_YOUR OBJECTIVE_
How many lines of the data contain the string "agent"? Write the number and nothing more.

-*-*-

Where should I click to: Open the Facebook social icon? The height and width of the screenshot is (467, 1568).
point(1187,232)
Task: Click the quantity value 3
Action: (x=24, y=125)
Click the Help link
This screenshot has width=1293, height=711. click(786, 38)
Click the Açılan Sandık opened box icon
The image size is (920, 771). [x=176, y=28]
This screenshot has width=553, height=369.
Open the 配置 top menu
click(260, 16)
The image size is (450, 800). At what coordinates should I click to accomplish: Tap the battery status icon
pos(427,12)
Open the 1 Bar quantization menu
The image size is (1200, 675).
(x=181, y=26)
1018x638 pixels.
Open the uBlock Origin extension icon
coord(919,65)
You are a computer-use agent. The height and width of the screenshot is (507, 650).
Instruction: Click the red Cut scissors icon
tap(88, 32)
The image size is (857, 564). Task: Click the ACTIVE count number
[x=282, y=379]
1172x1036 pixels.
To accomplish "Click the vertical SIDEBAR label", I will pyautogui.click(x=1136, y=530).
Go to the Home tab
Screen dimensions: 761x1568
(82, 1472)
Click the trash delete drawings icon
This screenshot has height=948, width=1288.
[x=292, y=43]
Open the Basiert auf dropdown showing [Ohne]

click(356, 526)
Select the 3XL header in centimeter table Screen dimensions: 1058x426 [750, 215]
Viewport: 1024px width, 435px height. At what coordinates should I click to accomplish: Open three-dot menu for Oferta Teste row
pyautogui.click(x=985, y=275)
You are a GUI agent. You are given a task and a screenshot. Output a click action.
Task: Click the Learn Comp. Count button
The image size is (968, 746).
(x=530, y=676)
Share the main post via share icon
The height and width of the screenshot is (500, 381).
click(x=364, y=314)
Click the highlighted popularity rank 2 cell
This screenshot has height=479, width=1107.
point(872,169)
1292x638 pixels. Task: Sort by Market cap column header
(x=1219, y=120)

-*-*-

_WORKED SOLUTION_
2